Gypaète barbu - Gypaetus barbatus

Présentation

Etymologiquement Gypaète barbu vient de Gypaetus, du grec gups « vautour » et aétos « aigle », barbatus (barbu, en latin) fait référence à cette touffe de « barbe » noire sous son bec. En Espagne, son nom provient de son régime alimentaire quebrantahuesos : « casseur d’os», le Gypaète laisse tomber les os les plus gros d’une hauteur de 50 à 100 mètres et mange les débris et ligaments. En Grèce, il s’appelle kélonifagi, ce qui veut dire : « qui mange des tortues ». La Souda, encyclopédie grecque relate une légende : le dramaturge Eschyle serait mort, tué par une tortue lâchée par un rapace en vol sur sa tête. Il est probable que l’oiseau cité soit le Gypaète barbu ou l’Aigle royal.

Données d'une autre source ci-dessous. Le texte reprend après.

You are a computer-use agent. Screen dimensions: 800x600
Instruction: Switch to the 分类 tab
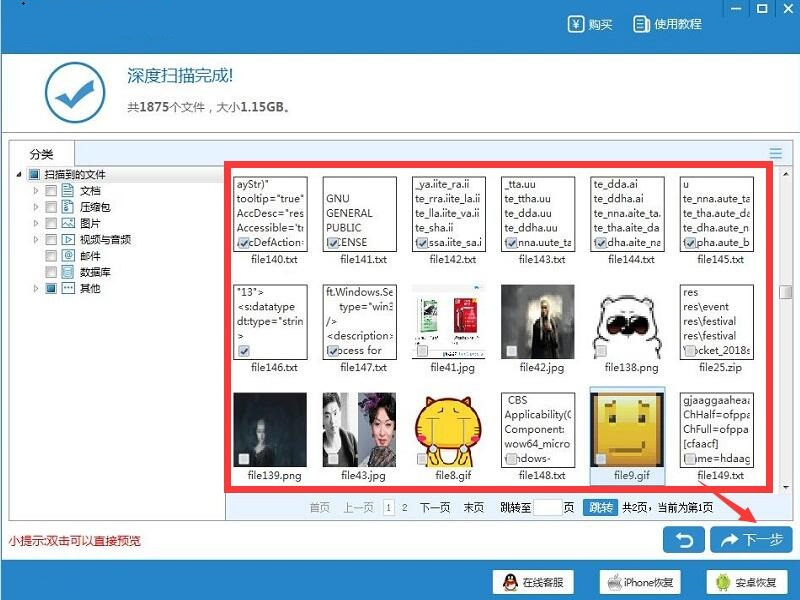click(41, 153)
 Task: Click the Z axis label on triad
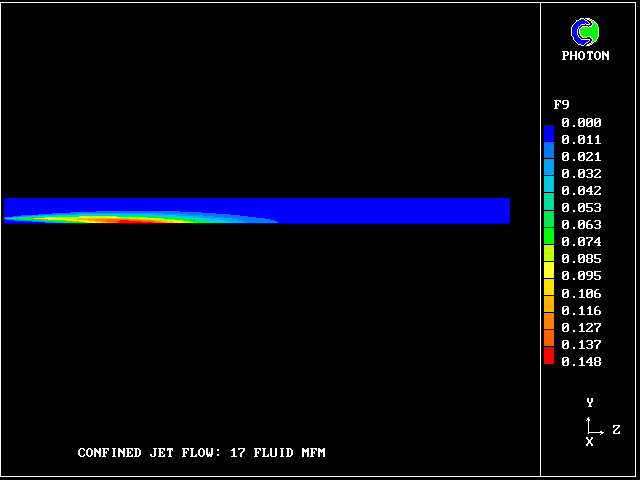pyautogui.click(x=616, y=430)
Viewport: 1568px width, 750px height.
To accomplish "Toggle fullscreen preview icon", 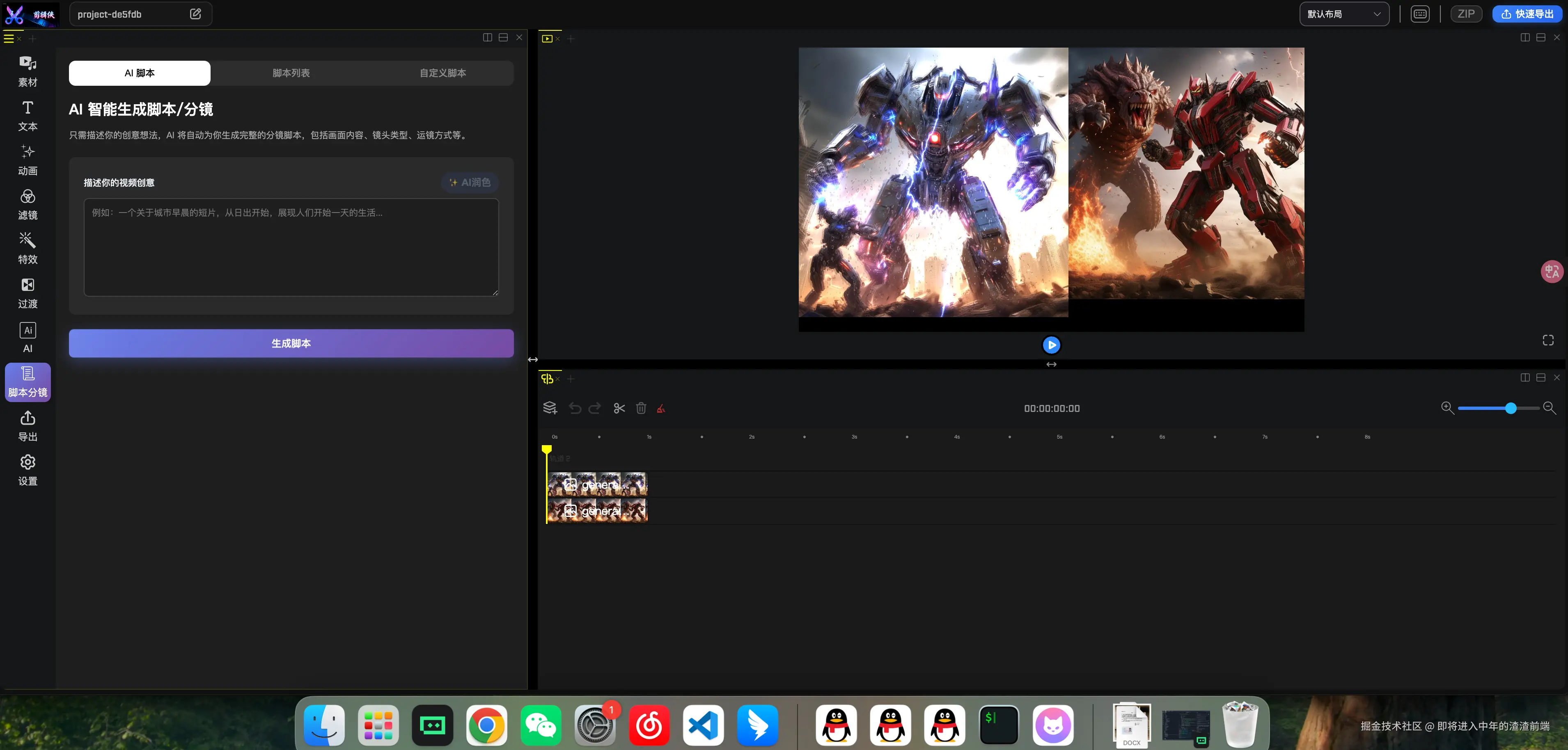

Au rocher des aigles : nous sommes actuellement les seuls en Europe à faire voler un Gypaète barbu en complète liberté. Son évolution est suivie par les scientifiques du CNRS.

Caractéristiques

CLASSE : Oiseaux
ORDRE : Falconiformes
FAMILLE : Accipitridae
ENVERGURE : 2,6 à 2,9 m
POIDS : 5 à 7 kg
PONTE : 2 oeufs
INCUBATION : 53-58 jours
LONGÉVITÉ : plus de 40 ans en captivité
RÉGIME ALIMENTAIRE : 85 % d’os et de ligaments, 15 % de viande
HABITAT NATUREL : il vit dans les montagnes et les zones rocheuses, il niche dans les falaises et se nourrit dans les zones découvertes
RÉPARTITION : Asie, Espagne, France (Pyrénées, Alpes, Cévennes, Corse), Afrique, Moyen-Orient

Statut, menaces et protection

Statut de conservation IUCN

 
Rocher des Aigles


NT : Quasi menacée

Le statut du Gypaète barbu est passé de LC (préoccupation mineure) à NT (quasi menacé). L’espèce a subi un déclin très important aux XIXe et XXe siècles et la population est toujours en baisse sur le plan mondial. Les principales menaces sont : l’empoisonnement, la persécution directe, la dégradation de l'habitat, les dérangements sur le site de nidification ou la destruction des nids, la réduction des fermes d’élevage, la réduction des ressources alimentaires, les collisions avec les lignes électriques, la chasse (utilisation de cette espèce pour la médecine traditionnelle). L'utilisation d'herbicide, d’insecticide et de fongicide peut également avoir une influence. Cependant, grâce à une protection active et à des programmes de reproduction en captivité, quelques populations sont en train de se reconstituer lentement. En Europe, le Gypaète barbu est classé en VU (vulnérable).